Lord King, the former governor of the Bank of England, has just given an interview to the World at One. He said that the EU referendum was “the most dispiriting” he could recall and that both sides were guilty of exaggeration.
Much like its political leaders Boris Johnson and Michael Gove, the Vote Leave online campaign has gone rather quiet over the weekend. The Twitter and Facebook accounts have been silent since 23 June and the campaign website homepage has been wiped.
Although the campaign’s archive of pledges, briefings, speeches and op-eds written by senior campaign figures are still hosted on the site, they are no longer linked to from the homepage, making them much harder to find.
This is rather different from the Conservative party wipedown of 2013, in which the Tories removed a decade’s worth of speeches completely from their website and blocked archiving services such as the Wayback Machine from accessing them.
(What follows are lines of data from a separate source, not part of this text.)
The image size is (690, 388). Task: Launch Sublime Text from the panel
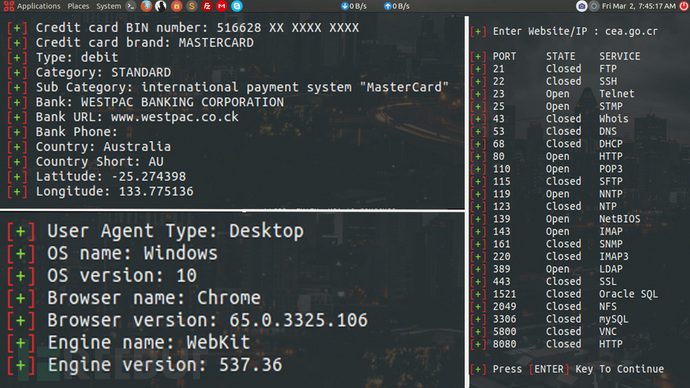[x=191, y=6]
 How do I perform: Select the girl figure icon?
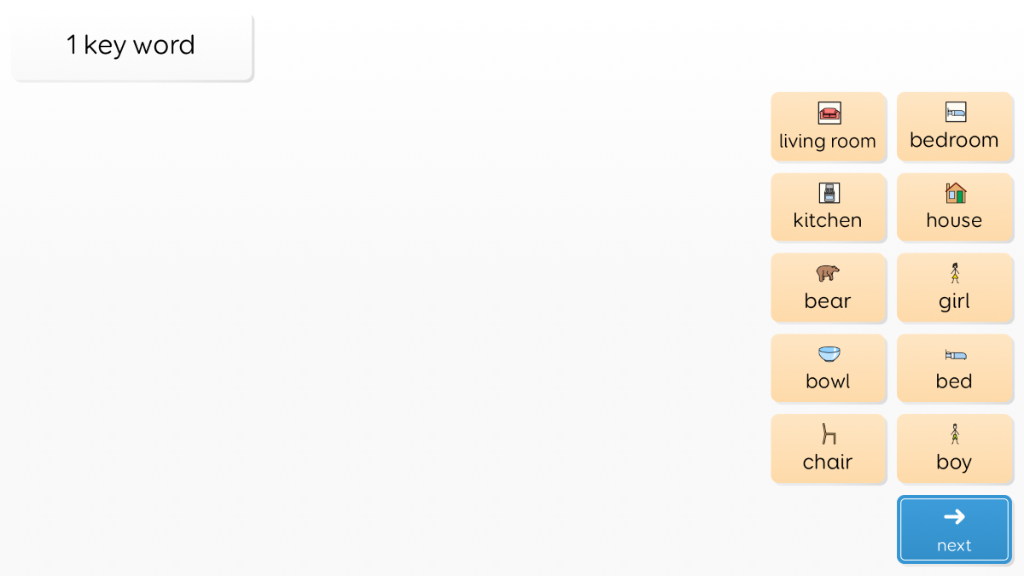pyautogui.click(x=955, y=273)
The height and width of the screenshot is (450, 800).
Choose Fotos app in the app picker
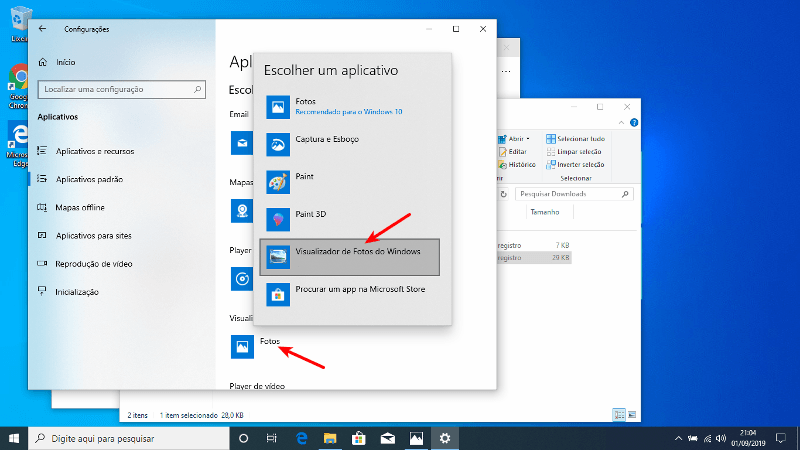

But anyone entering through the main www.voteleavetakecontrol.org link will see only a note thanking supporters and a photo of Johnson, Gove and Priti Patel campaigning in front of a battle bus emblazoned with a version of the controversial £350m claim, with no way to access any of the rest of the site.
You can still find the rest of the website’s content through this link.
The prime minister will set up a new team of civil servants inside the Cabinet Office, reporting to cabinet, to draw up options for Britain’s renegotiations with the rest of the EU, his spokesman has announced.
The unit, which will also include officials from the Foreign Office and the Treasury, will carry out preliminary work, which could be handed to an incoming prime minister when the Conservatives’ leadership race is complete.
“What the civil service is there to do is to make sure that we prepare, as much as the civil service can, for a new prime minister,” she said.
Cameron’s troubleshooter Oliver Letwin will also be given a new “facilitative role”, consulting across government and with experts about the options.
David Cameron condemned a spate of racist attacks since last week’s referendum, saying he would “not tolerate intolerance”, his official spokesperson has said.
Several MPs have reported that constituents have been harassed since the result of the vote emerged. But the spokeswoman said:
This government will not tolerate intolerance. We are absolutely clear on the need to reassure communities across Britain. We are a tolerant nation; that existed long before we were members of the European Union, and we should hold fast to that.
John Woodcock’s kind offer to stand in for Clive Lewis at defence questions has been turned down, I’m told. (See 12.56pm.) Emily Thornberry, the new shadow foreign secretary who was previously shadow defence secretary, will be speaking for the opposition instead.
John Woodcock, the pro-Trident Labour MP who is a fierce critic of Jeremy Corbyn, has told the Labour leader that if Clive Lewis, the new shadow defence secretary, does not make it back from Glastonbury in time for today’s defence questions (see 11.28am), he will take over himself. Woodcock is chair of the backbench defence committee and Labour rules allow this, he says.